DATA RECORDS:
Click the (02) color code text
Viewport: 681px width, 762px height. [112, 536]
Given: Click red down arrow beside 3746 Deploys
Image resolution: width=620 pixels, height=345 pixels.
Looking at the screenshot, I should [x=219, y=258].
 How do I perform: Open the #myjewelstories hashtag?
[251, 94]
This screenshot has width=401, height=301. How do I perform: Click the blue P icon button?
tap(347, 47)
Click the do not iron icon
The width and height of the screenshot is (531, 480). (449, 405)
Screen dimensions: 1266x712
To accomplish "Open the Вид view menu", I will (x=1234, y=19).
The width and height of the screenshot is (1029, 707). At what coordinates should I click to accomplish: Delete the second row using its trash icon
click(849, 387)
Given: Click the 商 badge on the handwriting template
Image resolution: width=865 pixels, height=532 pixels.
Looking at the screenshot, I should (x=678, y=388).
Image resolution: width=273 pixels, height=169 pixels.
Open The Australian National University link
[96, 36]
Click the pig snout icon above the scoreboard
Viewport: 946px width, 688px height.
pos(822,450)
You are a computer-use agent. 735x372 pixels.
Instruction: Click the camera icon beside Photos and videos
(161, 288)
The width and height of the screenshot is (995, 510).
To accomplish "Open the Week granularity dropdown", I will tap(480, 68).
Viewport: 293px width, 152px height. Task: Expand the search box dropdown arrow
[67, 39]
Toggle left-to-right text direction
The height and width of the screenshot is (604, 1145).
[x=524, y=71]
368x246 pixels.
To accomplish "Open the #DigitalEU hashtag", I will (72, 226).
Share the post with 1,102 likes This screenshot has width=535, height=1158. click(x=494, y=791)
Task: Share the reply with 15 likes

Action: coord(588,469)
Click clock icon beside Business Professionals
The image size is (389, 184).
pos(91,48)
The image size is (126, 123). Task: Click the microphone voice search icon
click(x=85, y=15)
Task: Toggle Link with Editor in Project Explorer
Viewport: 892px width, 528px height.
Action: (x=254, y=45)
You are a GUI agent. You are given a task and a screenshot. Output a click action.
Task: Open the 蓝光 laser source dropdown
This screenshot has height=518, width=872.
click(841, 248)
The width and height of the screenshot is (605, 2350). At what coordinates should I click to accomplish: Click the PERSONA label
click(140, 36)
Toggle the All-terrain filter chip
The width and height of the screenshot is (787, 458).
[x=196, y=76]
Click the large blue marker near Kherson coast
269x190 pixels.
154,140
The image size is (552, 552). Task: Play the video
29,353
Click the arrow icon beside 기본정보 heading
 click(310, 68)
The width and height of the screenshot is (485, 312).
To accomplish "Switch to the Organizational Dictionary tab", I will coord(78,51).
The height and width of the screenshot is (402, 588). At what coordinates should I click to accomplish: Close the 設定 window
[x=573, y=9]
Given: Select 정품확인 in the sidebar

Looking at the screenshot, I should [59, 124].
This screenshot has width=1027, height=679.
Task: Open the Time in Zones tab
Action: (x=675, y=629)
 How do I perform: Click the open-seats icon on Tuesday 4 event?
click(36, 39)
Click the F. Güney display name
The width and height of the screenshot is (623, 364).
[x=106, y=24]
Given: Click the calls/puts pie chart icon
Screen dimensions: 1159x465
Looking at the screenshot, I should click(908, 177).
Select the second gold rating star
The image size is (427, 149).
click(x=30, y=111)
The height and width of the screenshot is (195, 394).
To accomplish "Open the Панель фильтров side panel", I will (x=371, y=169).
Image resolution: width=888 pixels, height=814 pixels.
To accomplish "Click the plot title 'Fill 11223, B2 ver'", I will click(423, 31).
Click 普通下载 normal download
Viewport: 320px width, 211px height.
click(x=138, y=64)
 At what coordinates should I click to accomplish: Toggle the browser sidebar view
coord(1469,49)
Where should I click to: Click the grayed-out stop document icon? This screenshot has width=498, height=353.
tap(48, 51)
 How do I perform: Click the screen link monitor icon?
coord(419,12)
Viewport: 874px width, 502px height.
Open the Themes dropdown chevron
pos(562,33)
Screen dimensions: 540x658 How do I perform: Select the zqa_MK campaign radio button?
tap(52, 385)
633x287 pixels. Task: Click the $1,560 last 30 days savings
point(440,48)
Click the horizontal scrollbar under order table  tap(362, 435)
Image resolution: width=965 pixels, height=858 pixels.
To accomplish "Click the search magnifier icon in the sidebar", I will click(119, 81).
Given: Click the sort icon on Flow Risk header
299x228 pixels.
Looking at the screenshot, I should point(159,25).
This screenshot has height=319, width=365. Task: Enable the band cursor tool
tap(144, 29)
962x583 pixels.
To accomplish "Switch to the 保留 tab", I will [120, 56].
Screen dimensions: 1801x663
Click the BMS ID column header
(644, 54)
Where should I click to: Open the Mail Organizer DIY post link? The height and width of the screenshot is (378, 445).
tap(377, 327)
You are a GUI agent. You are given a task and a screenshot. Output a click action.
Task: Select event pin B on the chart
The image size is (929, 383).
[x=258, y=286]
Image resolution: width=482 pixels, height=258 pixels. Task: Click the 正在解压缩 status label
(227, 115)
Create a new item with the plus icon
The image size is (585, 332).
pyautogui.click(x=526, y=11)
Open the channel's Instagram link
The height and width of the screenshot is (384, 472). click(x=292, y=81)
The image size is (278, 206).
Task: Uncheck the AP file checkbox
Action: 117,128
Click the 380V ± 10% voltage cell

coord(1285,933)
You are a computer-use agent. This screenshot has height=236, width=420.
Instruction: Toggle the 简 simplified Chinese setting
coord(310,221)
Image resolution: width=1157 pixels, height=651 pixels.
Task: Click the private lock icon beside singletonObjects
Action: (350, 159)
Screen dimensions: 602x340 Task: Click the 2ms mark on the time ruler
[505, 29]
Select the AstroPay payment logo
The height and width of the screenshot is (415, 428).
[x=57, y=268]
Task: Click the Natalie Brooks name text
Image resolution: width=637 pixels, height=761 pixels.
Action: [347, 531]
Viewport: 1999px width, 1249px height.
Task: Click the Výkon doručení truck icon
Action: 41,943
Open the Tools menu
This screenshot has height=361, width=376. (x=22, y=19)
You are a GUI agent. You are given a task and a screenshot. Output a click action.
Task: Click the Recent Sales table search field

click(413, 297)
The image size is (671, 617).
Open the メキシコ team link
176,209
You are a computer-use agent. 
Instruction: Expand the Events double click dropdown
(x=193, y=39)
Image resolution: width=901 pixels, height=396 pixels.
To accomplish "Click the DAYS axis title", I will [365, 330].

WORK INSTRUCTIONS:
Starting at the line that has "Click clock icon" and ending at the line that has "Task: Toggle Link", please write out the lines above exactly, leaving out all others.

ANSWER TO THE EXERCISE:
Click clock icon beside Business Professionals
The image size is (389, 184).
pos(91,48)
The image size is (126, 123). Task: Click the microphone voice search icon
click(x=85, y=15)
Task: Toggle Link with Editor in Project Explorer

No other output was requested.